Donald Trump affirme qu'il a le « pouvoir absolu » de s'accorder lui-même la grâce présidentielle, tout en assurant qu'il n'a aucune raison d'agir de la sorte. Le président américain maintient n'avoir « rien fait de mal » pouvant justifier l'enquête « inconstitutionnelle » du procureur spécial Robert Mueller.

« Comme l’affirment de nombreux spécialistes du droit, j'ai le droit absolu de me gracier, mais pourquoi le ferais-je alors que je n'ai rien à me reprocher? », a écrit Donald Trump dans un de ses tweets matinaux, où il déplorait « la chasse aux sorcières sans fin » menée par le procureur Mueller à son encontre.

« La nomination du procureur spécial est totalement inconstitutionnelle », a-t-il ajouté dans un autre message quelques minutes plus tard. « Malgré cela, nous jouons le jeu parce que moi, contrairement aux démocrates, je n’ai rien fait de mal. »

Avec cette déclaration sur son droit à se gracier lui-même, le président Trump s’engouffre dans une porte ouverte dimanche par son avocat, Rudy Giuliani, lors d’entrevues accordées à des émissions politiques dominicales des grands réseaux américains.

À l’émission This Week à ABC, M. Giuliani, qui représente le président dans le dossier du procureur spécial depuis à peine quelques semaines, a par exemple soutenu que M. Trump avait « probablement » le droit de se gracier, tout en assurant qu’il « n’avait pas l’intention » d’agir de la sorte.

« Il serait tout simplement impensable que le président des États-Unis se gracie lui-même », a encore dit l’ex-maire de New York à l’émission Meet the Press, à NBC. « Cela mènerait probablement immédiatement à une destitution. »

M. Giuliani a tenu ses propos après que le New York Times eut révélé samedi que des avocats de M. Trump ont argumenté, dans une lettre envoyée en janvier au procureur Mueller, que le président américain ne peut être accusé d’entrave à la justice, car il a le pouvoir de mettre fin à cette enquête.

Même si les dires du président Trump semblent contre-intuitifs, en vertu du principe qu’une même personne ne peut être juge et partie, la réalité est que la légalité constitutionnelle d’une telle défense n’a jamais été testée devant un tribunal. L’idée que « plusieurs experts du droit » appuient cette hypothèse n’est pas davantage prouvée.

Avant même que le président ne se lance dans le débat, le leader de la majorité républicaine à la Chambre des représentants, Kevin McCarthy, avait d'ailleurs déclaré au réseau CNN qu’aucun président ne devrait se gracier lui-même.

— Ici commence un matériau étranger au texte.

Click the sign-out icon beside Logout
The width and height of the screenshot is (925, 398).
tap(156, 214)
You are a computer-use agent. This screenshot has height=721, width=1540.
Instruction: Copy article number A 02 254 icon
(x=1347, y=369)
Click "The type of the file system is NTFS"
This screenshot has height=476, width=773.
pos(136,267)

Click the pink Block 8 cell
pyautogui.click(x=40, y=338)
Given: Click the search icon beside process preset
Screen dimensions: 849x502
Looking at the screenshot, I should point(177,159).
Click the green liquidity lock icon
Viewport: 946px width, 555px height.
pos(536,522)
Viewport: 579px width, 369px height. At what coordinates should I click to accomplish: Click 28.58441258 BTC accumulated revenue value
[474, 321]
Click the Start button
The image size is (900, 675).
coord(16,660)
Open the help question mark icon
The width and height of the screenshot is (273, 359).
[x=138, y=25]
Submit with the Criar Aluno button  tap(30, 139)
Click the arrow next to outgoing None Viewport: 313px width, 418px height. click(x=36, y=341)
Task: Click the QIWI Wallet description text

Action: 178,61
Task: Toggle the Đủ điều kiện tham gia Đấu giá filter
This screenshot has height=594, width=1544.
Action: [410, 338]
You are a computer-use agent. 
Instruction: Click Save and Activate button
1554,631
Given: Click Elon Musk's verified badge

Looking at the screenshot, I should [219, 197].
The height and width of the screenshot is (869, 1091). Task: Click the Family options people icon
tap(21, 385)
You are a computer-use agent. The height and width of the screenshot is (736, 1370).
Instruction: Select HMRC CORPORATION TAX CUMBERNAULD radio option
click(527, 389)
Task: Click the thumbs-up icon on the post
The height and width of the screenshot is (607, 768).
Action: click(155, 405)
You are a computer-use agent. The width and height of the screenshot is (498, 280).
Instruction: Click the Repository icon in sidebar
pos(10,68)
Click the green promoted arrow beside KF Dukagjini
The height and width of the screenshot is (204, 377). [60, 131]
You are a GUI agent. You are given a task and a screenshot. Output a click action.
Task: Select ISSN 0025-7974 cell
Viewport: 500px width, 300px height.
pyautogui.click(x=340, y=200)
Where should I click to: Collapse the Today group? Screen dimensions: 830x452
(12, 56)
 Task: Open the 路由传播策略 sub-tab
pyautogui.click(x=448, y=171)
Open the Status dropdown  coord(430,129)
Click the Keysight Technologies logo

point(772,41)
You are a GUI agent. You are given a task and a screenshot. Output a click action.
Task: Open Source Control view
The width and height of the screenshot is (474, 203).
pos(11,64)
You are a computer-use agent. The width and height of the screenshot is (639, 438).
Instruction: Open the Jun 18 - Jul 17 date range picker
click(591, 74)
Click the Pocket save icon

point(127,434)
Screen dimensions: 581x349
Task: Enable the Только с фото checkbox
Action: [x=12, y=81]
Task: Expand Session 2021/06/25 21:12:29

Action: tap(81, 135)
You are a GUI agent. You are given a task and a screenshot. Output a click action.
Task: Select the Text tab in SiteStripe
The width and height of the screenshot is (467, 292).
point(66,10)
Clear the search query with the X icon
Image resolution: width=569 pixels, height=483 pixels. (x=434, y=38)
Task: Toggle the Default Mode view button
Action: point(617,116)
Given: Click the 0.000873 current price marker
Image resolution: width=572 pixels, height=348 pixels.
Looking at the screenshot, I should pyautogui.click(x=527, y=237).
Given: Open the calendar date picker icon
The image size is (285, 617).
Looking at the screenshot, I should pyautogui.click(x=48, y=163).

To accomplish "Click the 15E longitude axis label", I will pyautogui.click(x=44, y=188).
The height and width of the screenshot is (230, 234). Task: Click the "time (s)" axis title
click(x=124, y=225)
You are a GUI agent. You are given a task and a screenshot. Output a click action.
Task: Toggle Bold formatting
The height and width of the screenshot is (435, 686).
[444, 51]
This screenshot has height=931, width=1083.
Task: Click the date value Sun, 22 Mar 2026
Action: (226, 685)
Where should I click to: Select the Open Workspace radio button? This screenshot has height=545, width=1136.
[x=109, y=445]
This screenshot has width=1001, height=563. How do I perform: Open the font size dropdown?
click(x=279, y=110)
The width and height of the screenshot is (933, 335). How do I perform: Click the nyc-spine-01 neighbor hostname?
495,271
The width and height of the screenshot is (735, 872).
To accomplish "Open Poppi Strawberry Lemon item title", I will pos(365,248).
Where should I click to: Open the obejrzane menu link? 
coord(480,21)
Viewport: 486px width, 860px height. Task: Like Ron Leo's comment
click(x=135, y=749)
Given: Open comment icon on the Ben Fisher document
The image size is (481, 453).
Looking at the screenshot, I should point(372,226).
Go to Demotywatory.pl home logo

Lundi, le leader de la minorité démocrate au Sénat, Chuck Schumer, avocat de formation, a aussi contredit ce que le président affirmait dans ses tweets, en indiquant que ce dernier était « 0 en 2 en matière de Constitution ».

« L’enquête du procureur spécial Mueller a inculpé ou obtenu des plaidoyers de culpabilité de 19 personnes et trois compagnies », a-t-il ajouté. « Cinq autres personnes, incluant trois conseillers de Trump, ont déjà plaidé coupable. »

Le procureur Mueller enquête sur les allégations d'ingérence russe dans la présidentielle de novembre 2016, sur une possible collusion entre la Russie et l'équipe de campagne de M. Trump, et sur de possibles entraves à la justice commises par le président américain.

Cette enquête n'a par ailleurs rien d'anticonstitutionnelle. M. Mueller a été dûment nommé pour la mener au printemps 2017 par le secrétaire adjoint à la Justice des États-Unis, Rod Rosenstein, après que le secrétaire en titre, Jeff Sessions, eut choisi de s'en récuser.